Alcohol Dehydrogenase of Thermococcus hydrothermalis: Native Enzyme Characterization, Cloning, Sequencing and Overexpression of Gene
Elisabeth ANTOINE, Jean-Luc ROLLAND, Christine LADRAT, and Jacques DIETRICH*
Laboratoire de Biotechnologie des Micro-organismes Hydrothermaux, Ifremer, DRV/VP, B.P. 70, 29280 Plouzan, France
An alcohol dehydrogenase activity has been found in crude extract of cultured cells of the new hyperthermophilic archaeon Thermococcus hydrothermalis (1). The native enzyme has been purified and characterized. A degenerated nucleotidic probe was designed according the N-terminal sequence of the amino-acid chain. This probe was used to screen a genomic library of T. hydrothermalis and the Adh gene was sequenced. The obtained gene was cloned in an expression system (Quiagen expression cloning vector pQE30) and overexpression of the recombinant enzyme is now under progress.
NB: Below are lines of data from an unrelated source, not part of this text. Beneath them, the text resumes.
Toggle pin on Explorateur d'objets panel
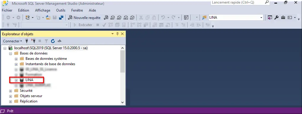 (x=118, y=34)
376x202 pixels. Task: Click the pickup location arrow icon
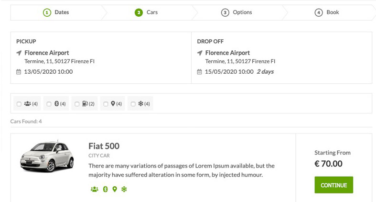19,53
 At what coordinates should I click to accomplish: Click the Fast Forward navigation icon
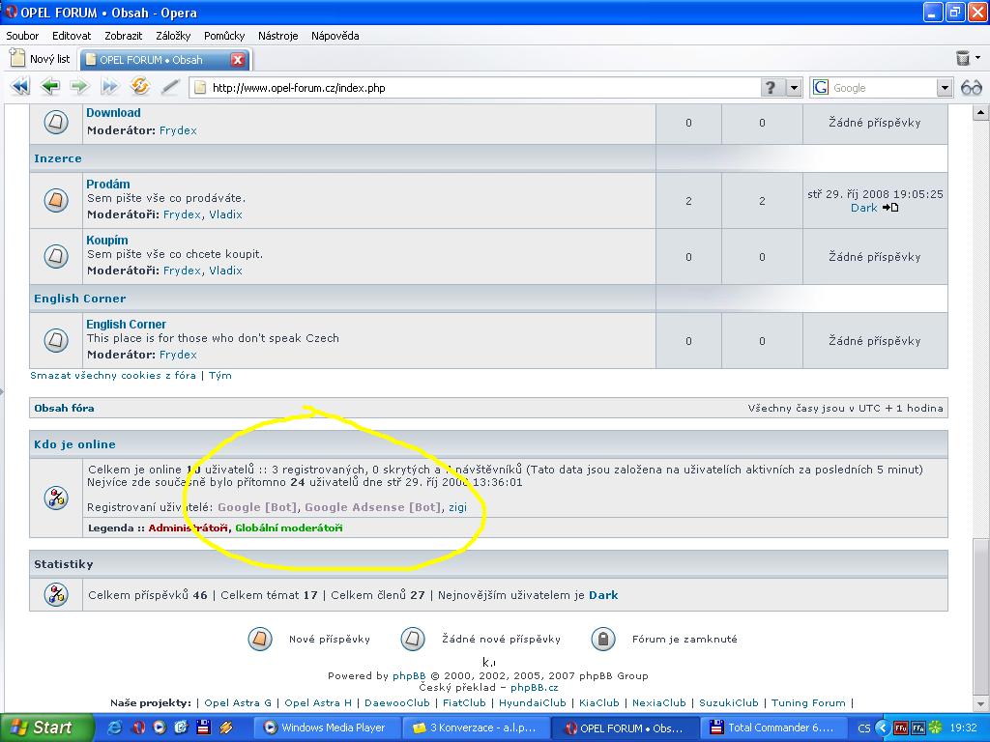[110, 87]
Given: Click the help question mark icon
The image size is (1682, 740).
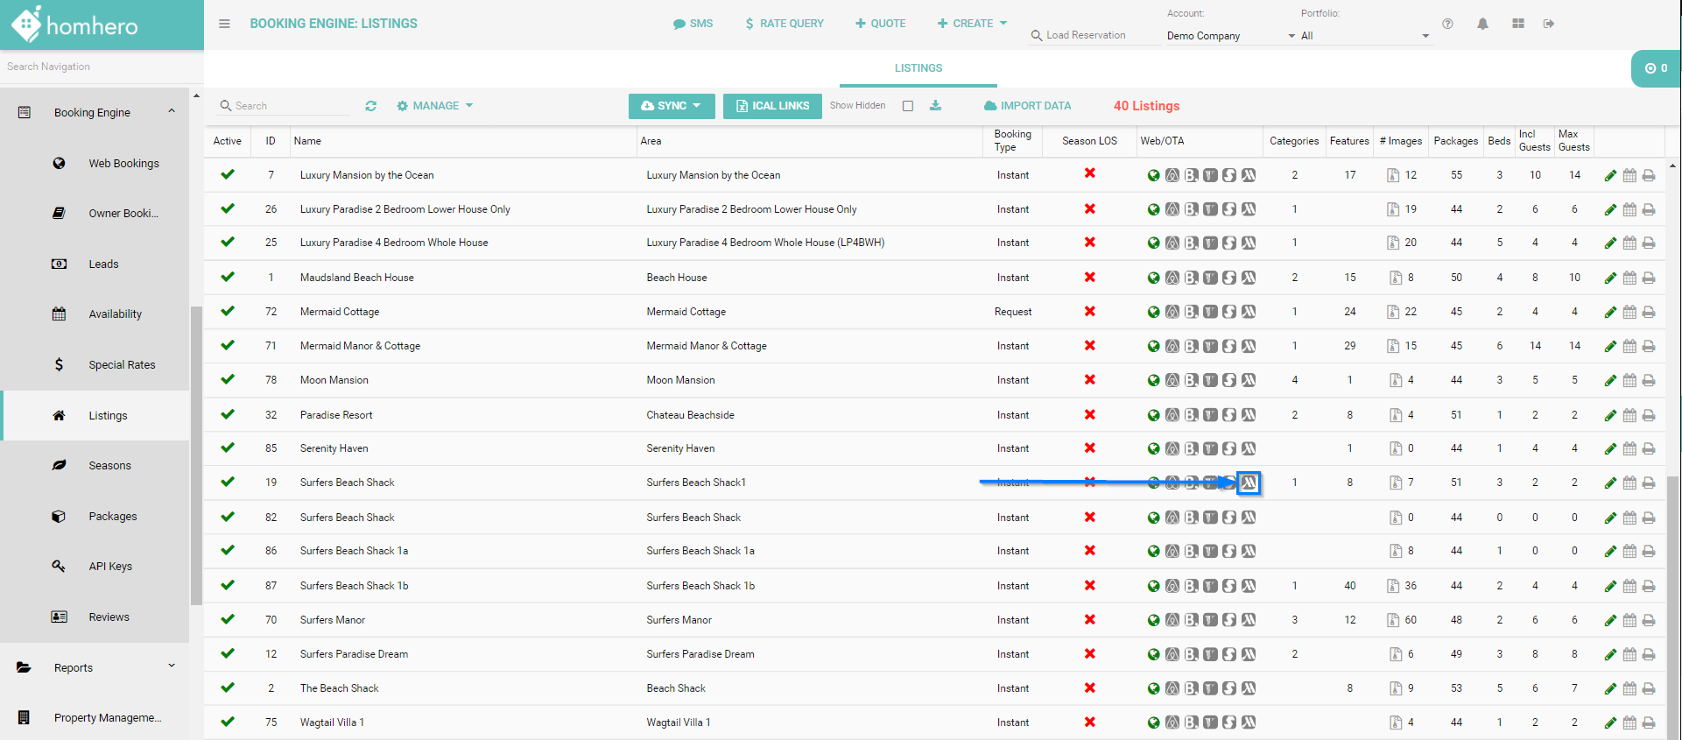Looking at the screenshot, I should tap(1447, 24).
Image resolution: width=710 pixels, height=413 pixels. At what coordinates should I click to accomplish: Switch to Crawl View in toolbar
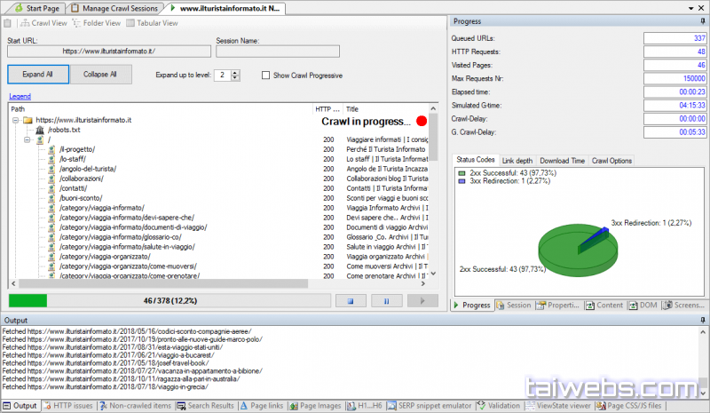pyautogui.click(x=43, y=22)
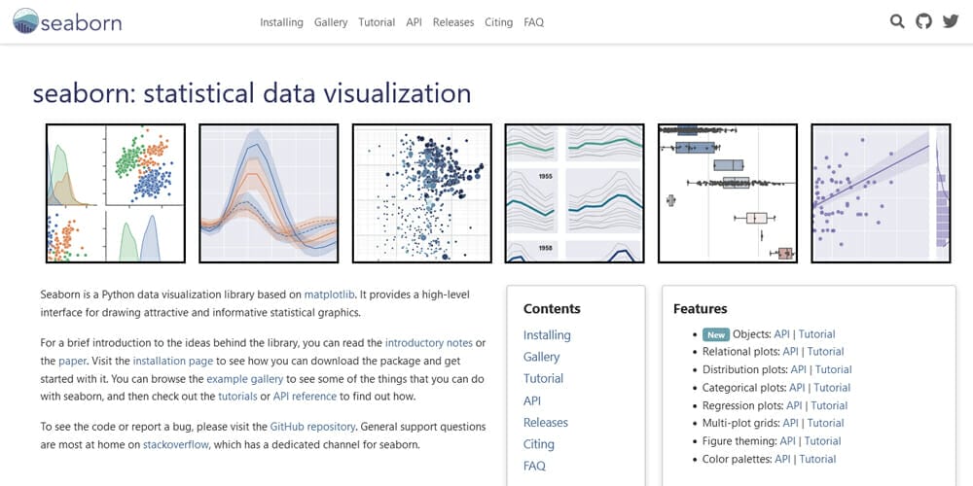Image resolution: width=973 pixels, height=486 pixels.
Task: Open the Tutorial link for Color palettes
Action: [x=817, y=460]
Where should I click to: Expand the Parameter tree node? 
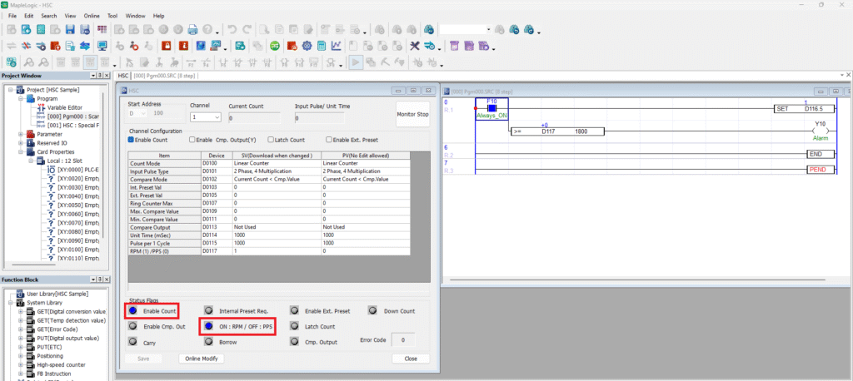tap(21, 133)
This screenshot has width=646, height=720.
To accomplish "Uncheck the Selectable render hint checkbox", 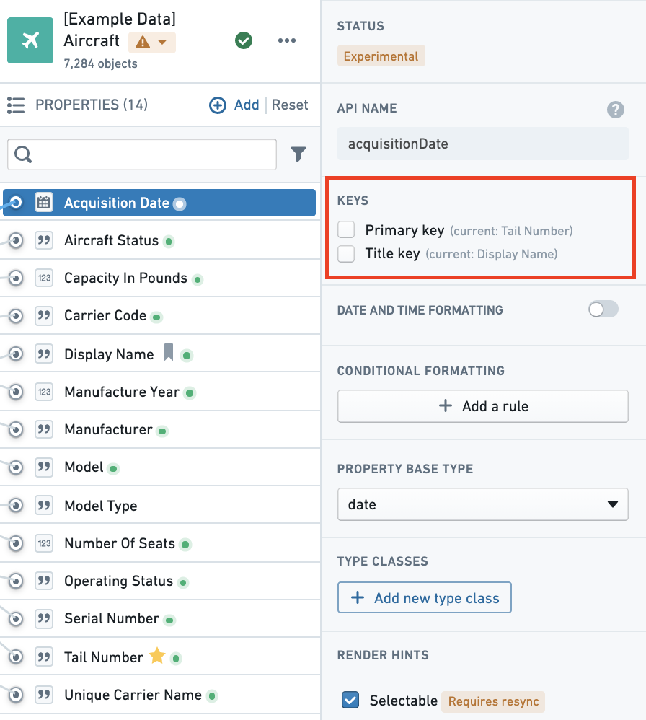I will click(x=350, y=701).
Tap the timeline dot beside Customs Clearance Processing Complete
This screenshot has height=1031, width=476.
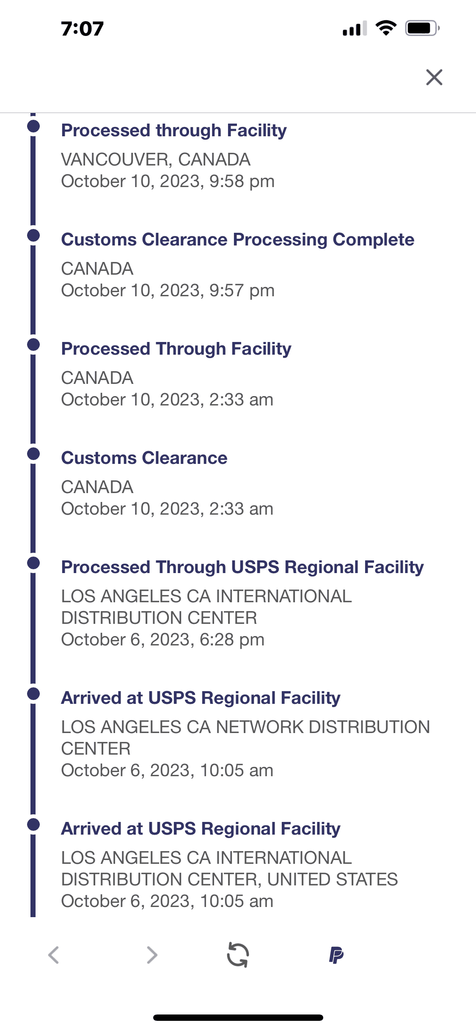coord(33,235)
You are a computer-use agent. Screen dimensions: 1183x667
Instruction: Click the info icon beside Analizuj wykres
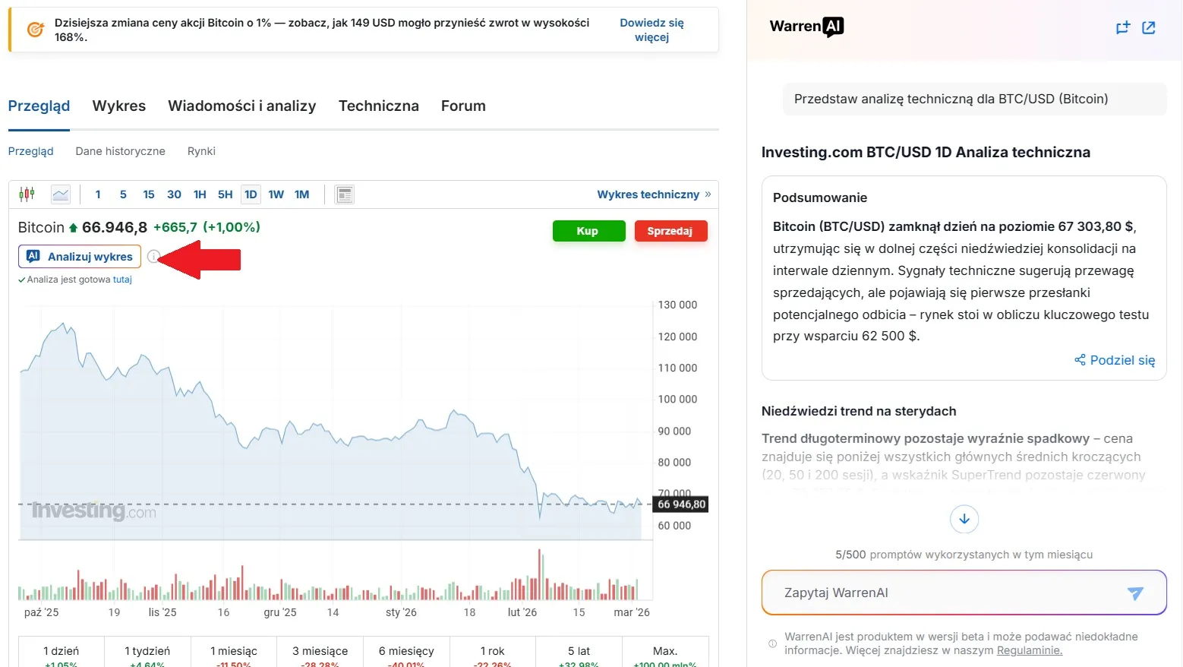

Within the archaea, the third domain of life, so far only a few number of alcohol dehydrogenases have been characterized. There is considerable interest in alcohol dehydrogenases from hyperthermophiles, since they are potential alternatives for less thermostable and chemically stable enzymes that are currently used as industrials biocatalists.
1. Godfroy, A., Lesongeur, F., Raguenes, G., Querellou, J., Antoine, E., Meunier, J.R., Guezennec, J., and Barbier, G. (1997) Int. J. Syst. Bacteriol., 47, 622-626.